In terms of your picture, what this says is that any continuous curve which starts at the $f=1$ curve and ends at the $f=4$ curve must pass through the $f=3$ curve. If you think about this, you should be able to convince yourself that this forces the curves $f=1$, $f=3$, and $f=4$ to be concentric, as it is in the pictures you typically see.

**Edit**: Let me try to address it a little differently so that you can see why the connectedness of the $f=3$ curve is irrelevant.
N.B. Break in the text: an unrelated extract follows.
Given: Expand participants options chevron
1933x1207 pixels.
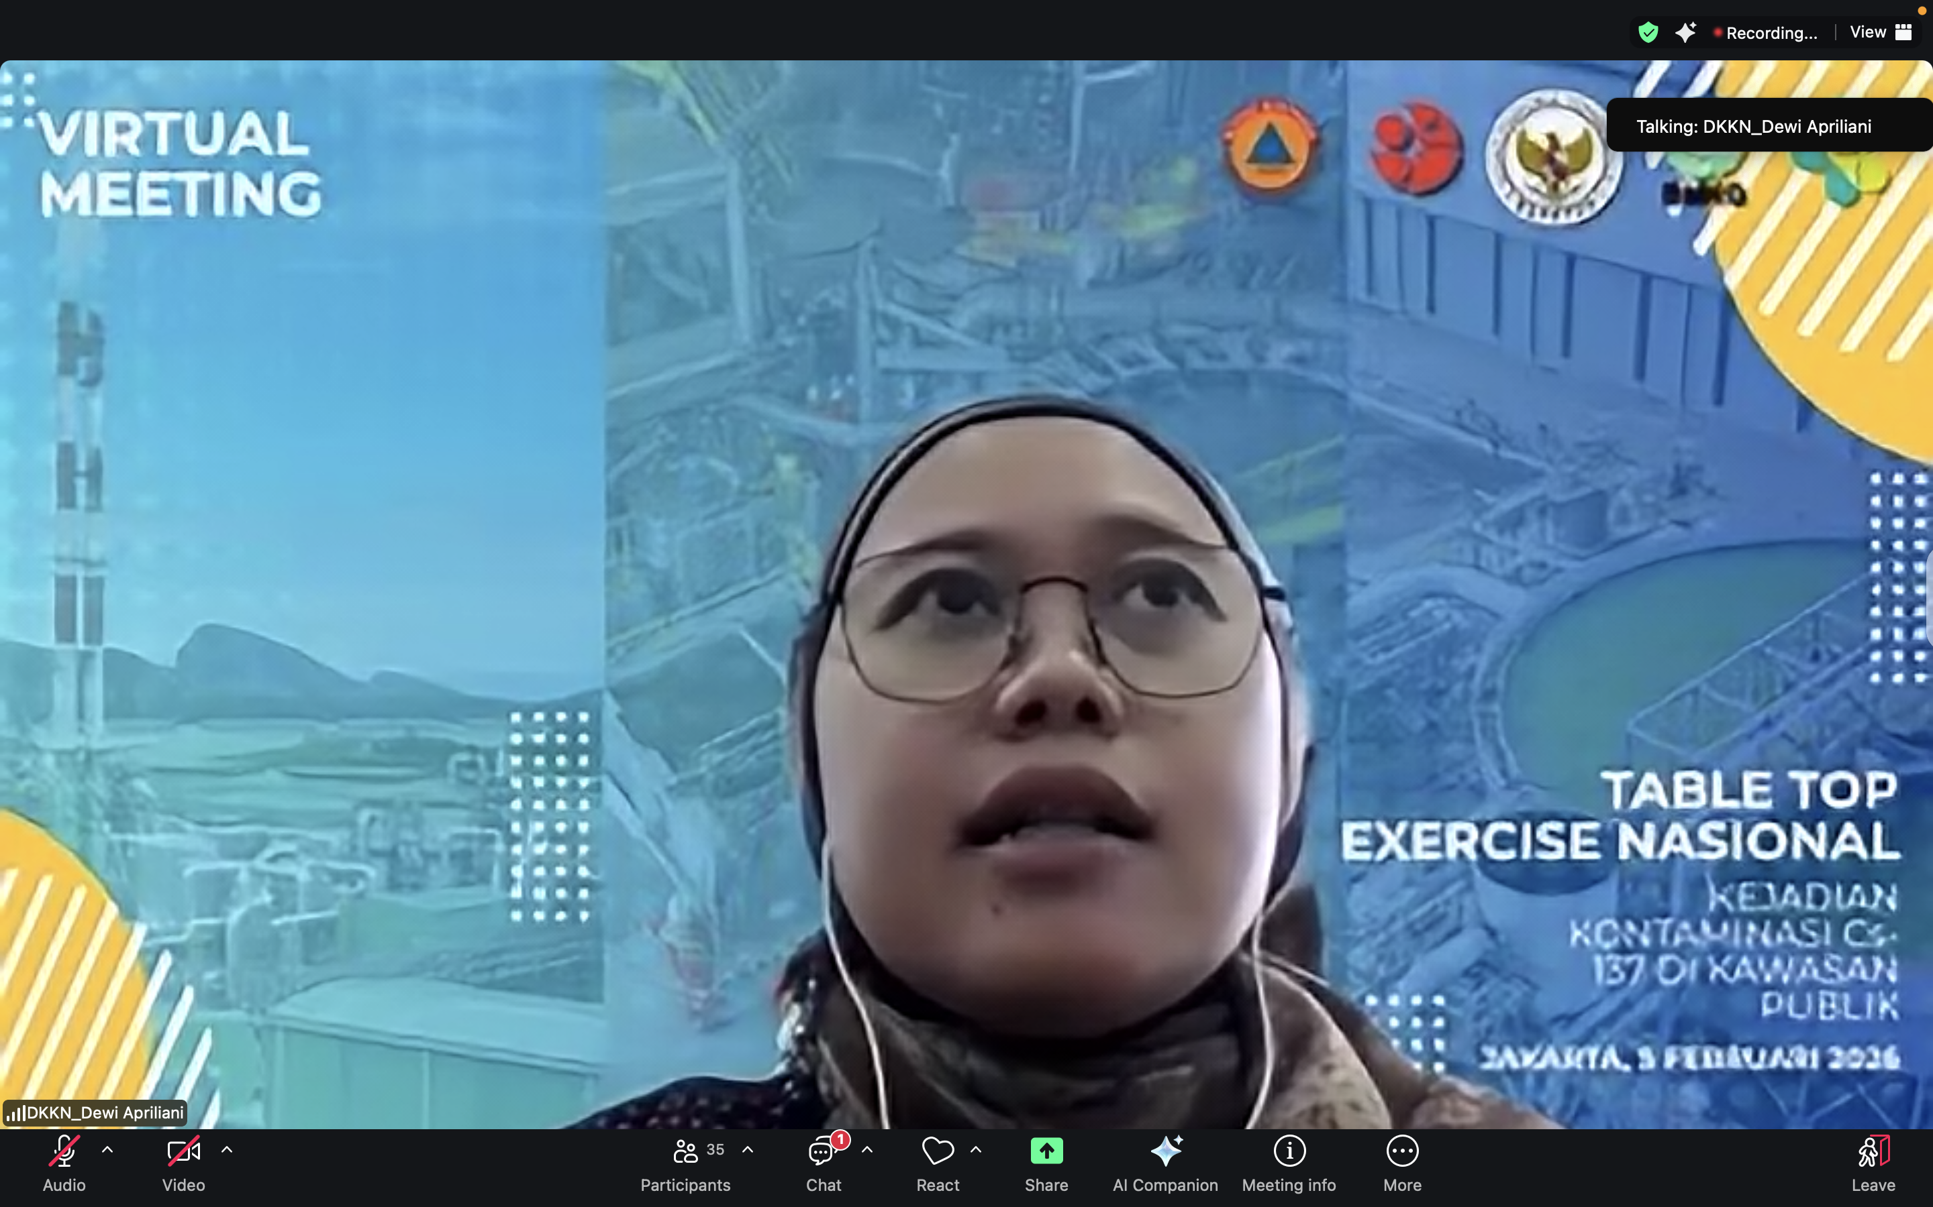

The issue is that no one is claiming that a place where $f$ and $g$ are tangent is a max or min of $f$. Rather, the claim is the the only hope of finding a max or min of $f$ is at a point where $f$ and $g$ are tangent (for reasonbly smooth $f$ and $g$), or where $f$ already has a max or min.

Here is the argument (which is essentially what amd wrote in his/her answer) with a bit more hand waving.) Suppose $(x_0,y_0)$ is a point along the curve $g(x,y) = c$ for which $f(x_0,y_0)$ is a maximum. (I'll use notation for the value $d = f(x_0,y_0)$.)
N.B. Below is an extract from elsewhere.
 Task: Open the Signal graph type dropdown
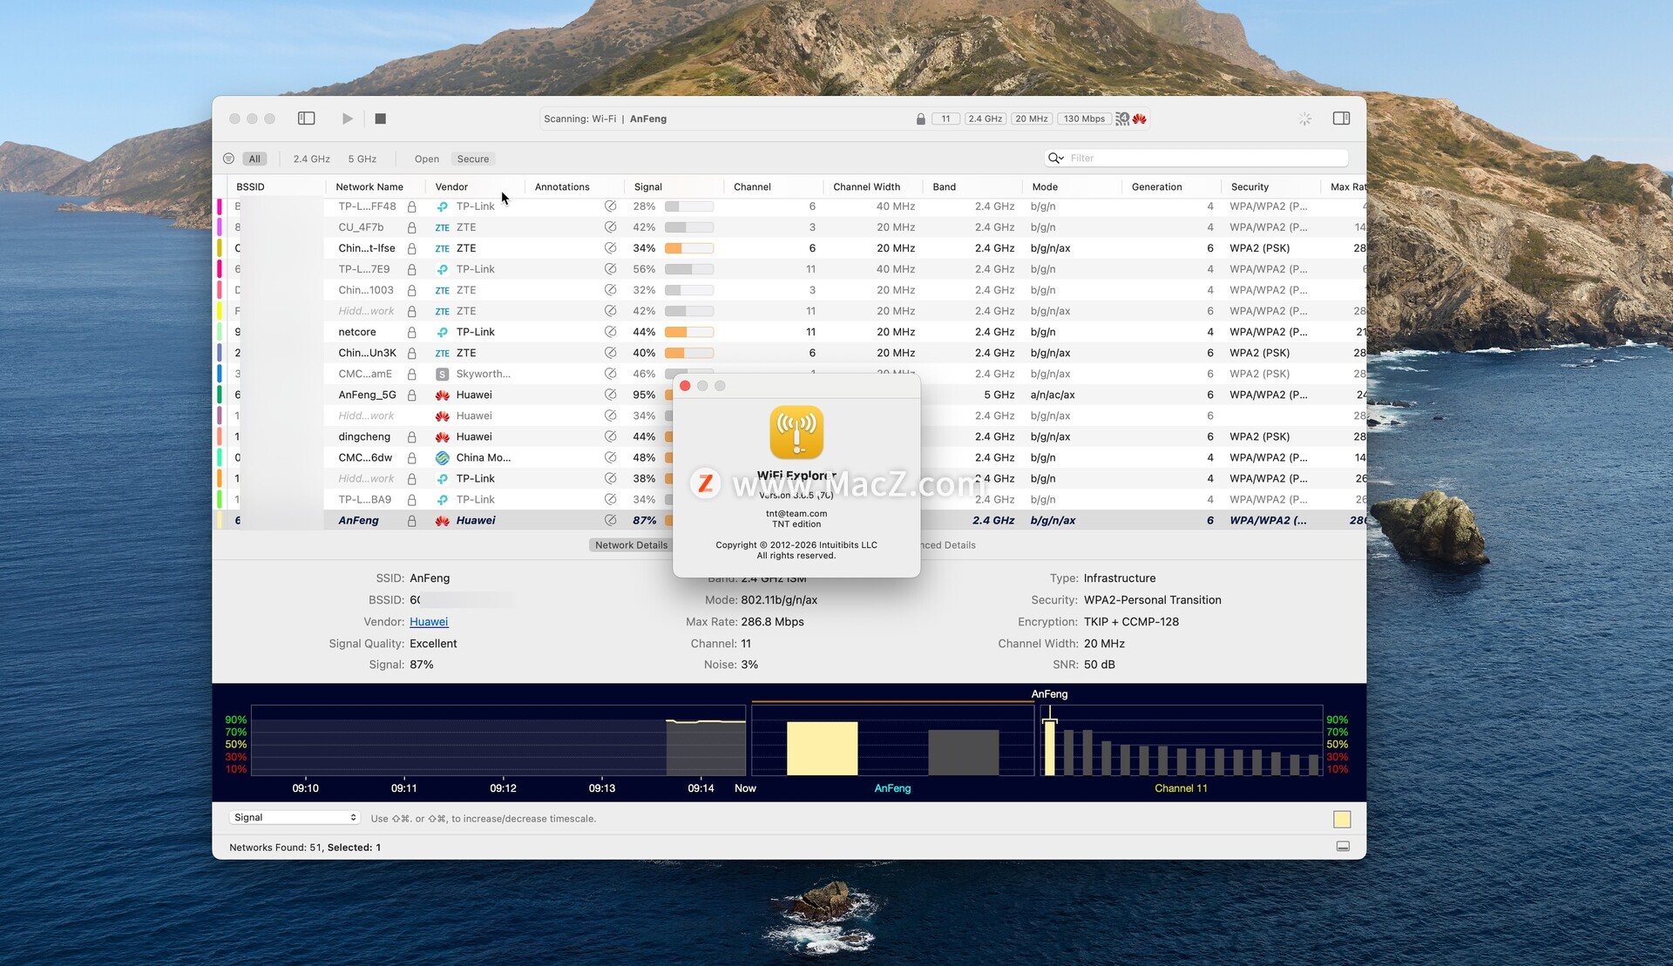(295, 818)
The question is: how are $f$ and $g$ related at $(x_0,y_0)$?

Well, zoom in incredibly close to $(x_0,y_0)$. At this resolution, all you see is a very small part of the curve $g(x,y) = c$ and a very small portion of one connected piece of the curve $f = d$. The point is that while the curve $f=d$ may have infinitely many components, we are zooming in so far as to only see the a part of the one containing $(x_0,y_0)$.
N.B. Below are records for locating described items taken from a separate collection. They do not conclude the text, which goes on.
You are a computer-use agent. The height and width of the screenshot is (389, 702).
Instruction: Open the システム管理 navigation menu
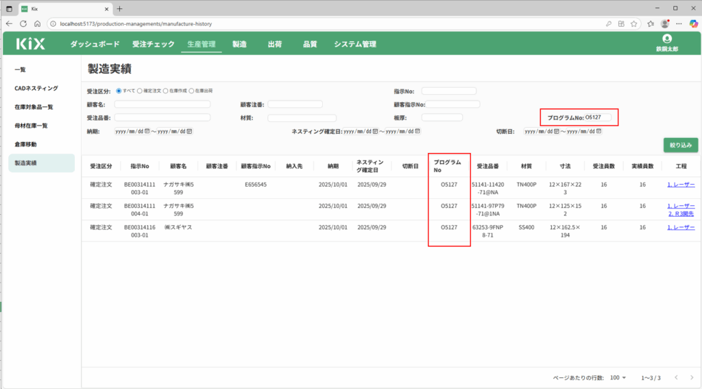coord(354,45)
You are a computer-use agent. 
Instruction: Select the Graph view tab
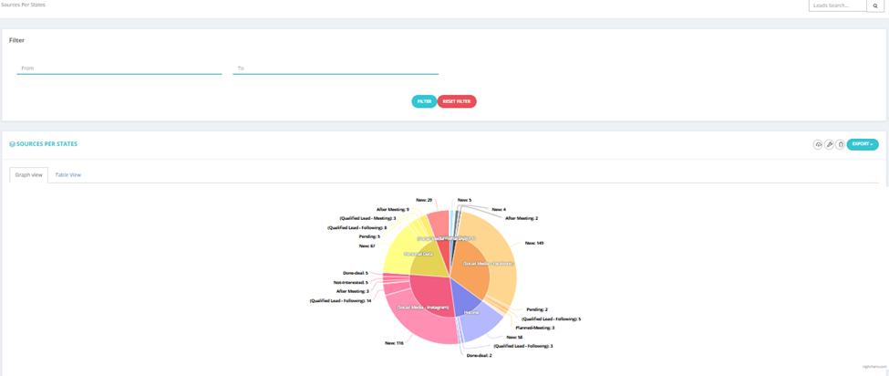pyautogui.click(x=29, y=174)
Because we are zoomed in very close, for intuition purposes, we may as well replace $g$ and $f$ by their tangent lines. If these tangent lines are different, then the line $g = c$ passes from one side of the line $f = d$ to the other. If $f$ does *not* have a local min/max at $(x,y)$, then the values must be higher on one side of the $f$-line and lower on other. Since the line $g = c$ crosses the line $f = d$, by using points on one side or the other of the $f$-line, we can find points on $g=c$ which make $f$ even bigger than $d$. This is a problem: $d$ was supposed to be the maximum value!

So something had to go wrong. We have already identified both problems. First, maybe the tangent line to $f$ was equal to the tangent line to $g$. Then the $g$ line doesn't cross the $f$ line. Second, if $f$ has a local max at $(x,y)$ then points on $g(x,y) =c$ don't increase the size of $f$ as the $g$ line crosses the $f$ line. (Another thing that could go wrong: maybe $f$ just doesn't have a maximum subject to the constraint. This issue actually can't arise if the graph of $g = c$ doesn't go off to infinity in some direction.)